In this study, we describe an Algebraic Multigrid Method (AMG) which is a
modification of F. Kickinger's graph-based AMG [1]. In Kickinger's AMG, coarsening is based on the graph of
the system matrix only, instead of strongly connected components in the matrix,
as it is in the "classical" AMG by Ruge and Stüben [2].

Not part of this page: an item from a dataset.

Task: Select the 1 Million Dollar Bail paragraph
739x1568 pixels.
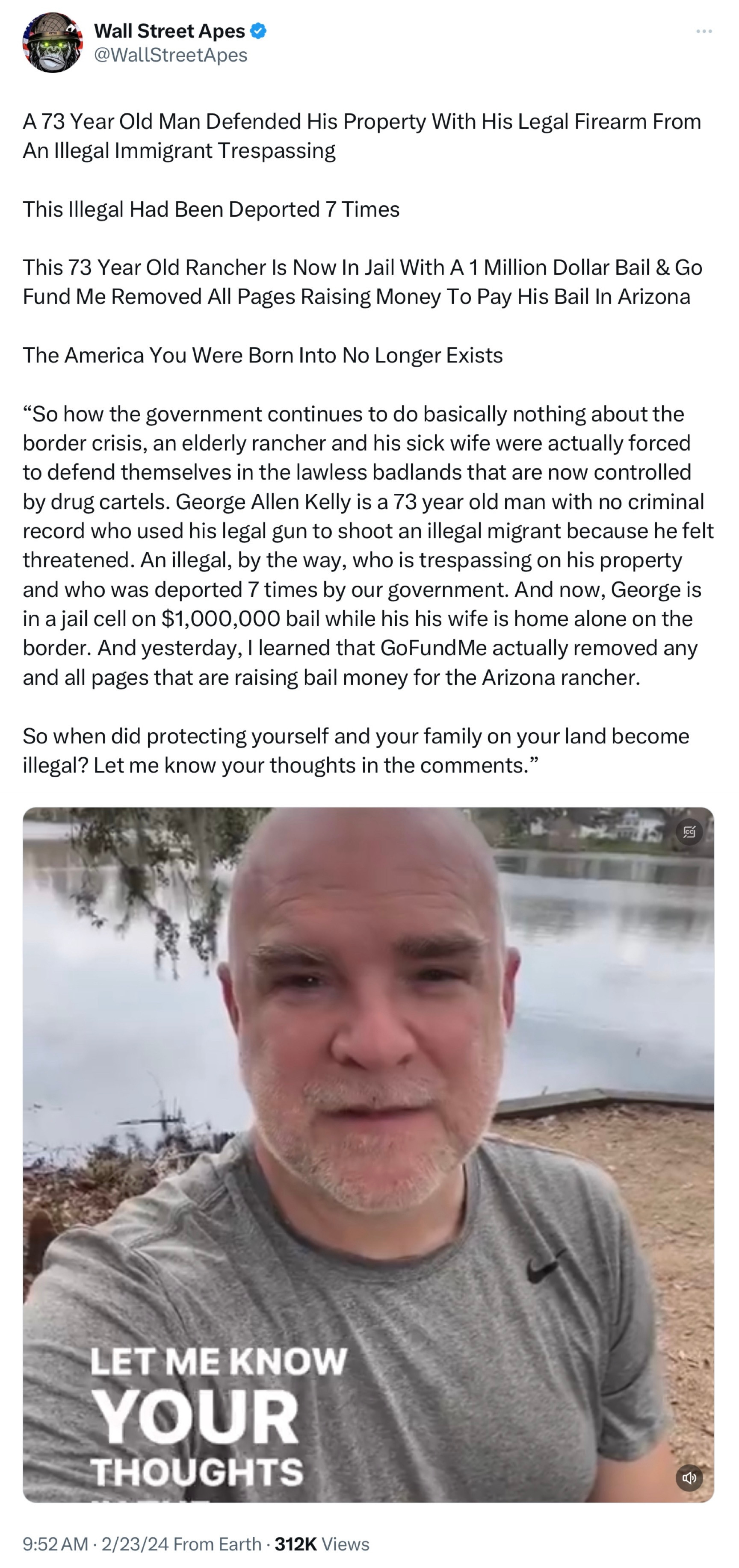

This leads to fast computation of both coarse grid matrices and interpolation
operators between coarse and fine levels. By some minor changes in the selection
of coarse grid variables and processing of Dirichlet boundary conditions, we
have obtained more robustness to the method. Additionally, we have extended the
method in a way presented e.g. in [3]
to be more suitable for vector-valued problems.
In numerical tests, we
have used our method as well as a solver as a preconditioner for linear systems
of equations arising from discretization of various mathematical models of
physical phenomena, such as fluid flow, acoustics, linear elasticity, etc. Here
we will show numerical results for two different application areas:
1)
incompressible, viscous flow problems in 3-D, and,
2) scattering of
sound waves in 2-D.
In the first case, AMG is used as a solver for the
Oseen problem arising from Picard-type linearization of steady state
Navier-Stokes. Linear Lagrangian finite elements are used as a discretization,
stabilized by the well-known scheme by Franca, Frey and Hughes. Incomplete LU
factorization with relaxation in smoothing steps is employed as a smoother. In
the second case, our method is used to approximate inverse of the
shifted-Laplacian operator which is used as a preconditioner for the Helmholz
equation. In [4],
this was done by using a geometric multigrid. The equations are discretized by
linear, quadratic, and cubic Lagrangian finite elements. For both cases we have
obtained good convergence results, but the stabilization scheme in the first
case restricts the number of coarse levels.
References
[1] F. Kickinger, Algebraic Multi-grid Solver
for Discrete Elliptic Second-Order Problems, in: Multigrid Methods V (Stuttgart,
1996), Springer, Berlin, 1998, 157-172.
[2]
J.W. Ruge and K. Stüben, Algebraic Multigrid (AMG), in: S.F. McCormick (Ed.),
Multigrid Methods, Frontiers in Applied Mathematics, SIAM, Philadelphia,
Pennsylvania, 1987, pp. 73-130.
[3] M. Wabro,
Algebraic Multigrid Methods for the Numerical Solution of the Incompressible
Navier-Stokes Equations, Ph.D. thesis, Johannes Kepler Universität, Linz,
2003.
[4] Y. A. Erlangga, C. W. Oosterlee,
C. Vuik, A novel multigrid based preconditioner for heterogeneous Helmholtz
problems, SIAM J. Sci. Comput. 27 (4) (2006) 1471 1492.